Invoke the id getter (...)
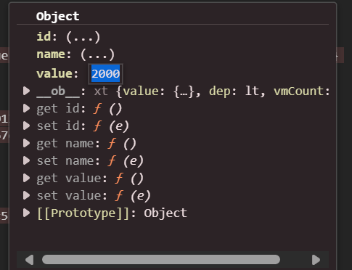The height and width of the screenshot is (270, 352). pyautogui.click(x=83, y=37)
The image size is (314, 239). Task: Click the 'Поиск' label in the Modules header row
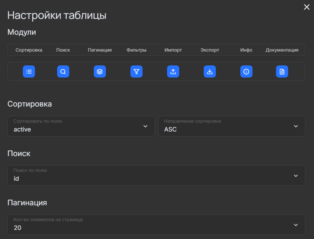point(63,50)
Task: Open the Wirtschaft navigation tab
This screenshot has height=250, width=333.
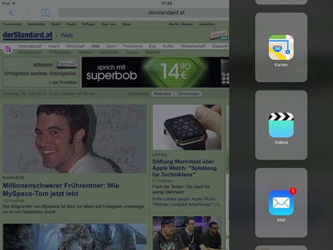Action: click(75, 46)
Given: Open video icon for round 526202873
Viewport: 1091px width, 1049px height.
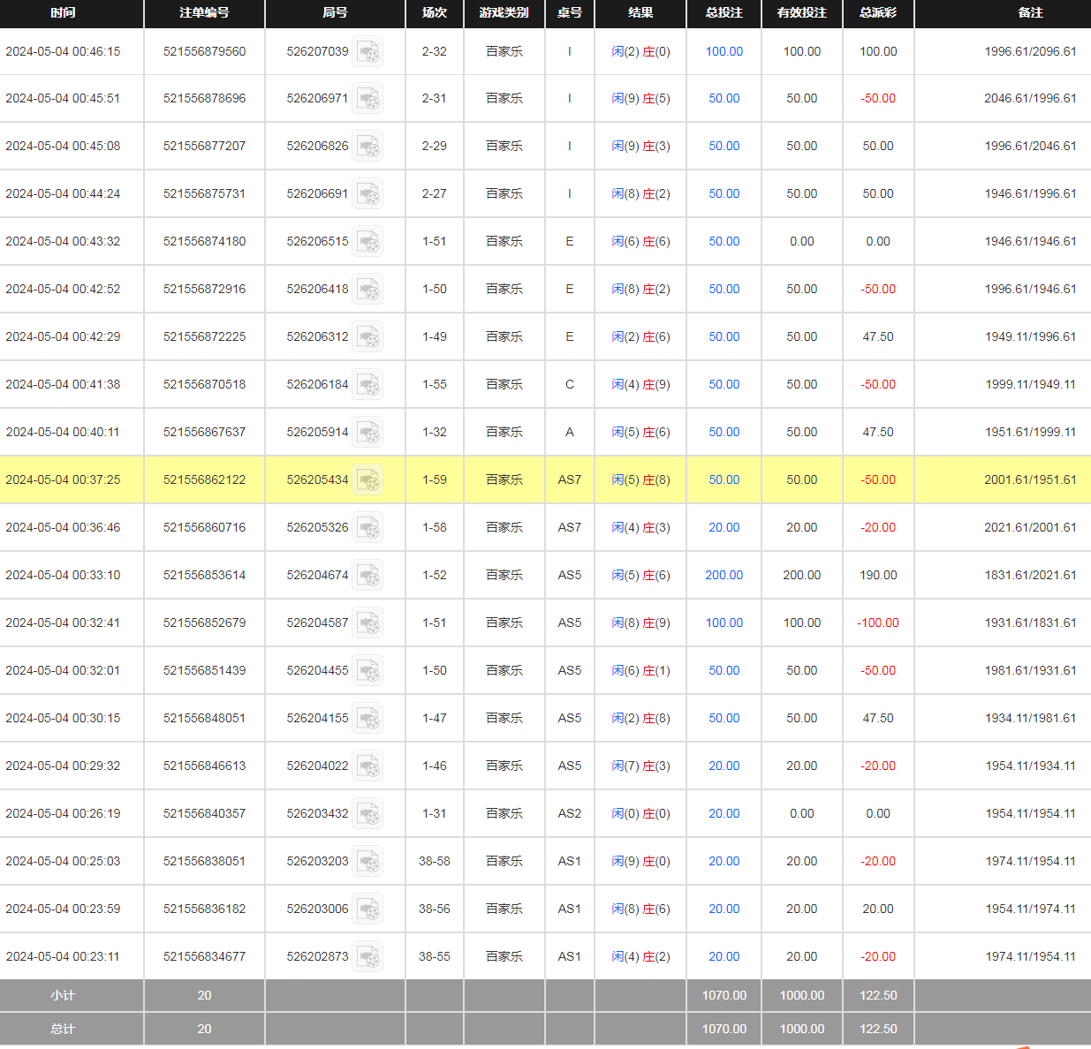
____________
To do>
In your copy of the data above, leave out the pictures and repeat everything else exactly.

Written response>
Invoke the id getter (...)
The height and width of the screenshot is (270, 352). pyautogui.click(x=83, y=37)
The image size is (314, 239). Task: Click the 'Поиск' label in the Modules header row
point(63,50)
Task: Open the Wirtschaft navigation tab
This screenshot has height=250, width=333.
Action: click(75, 46)
Given: Open video icon for round 526202873
Viewport: 1091px width, 1049px height.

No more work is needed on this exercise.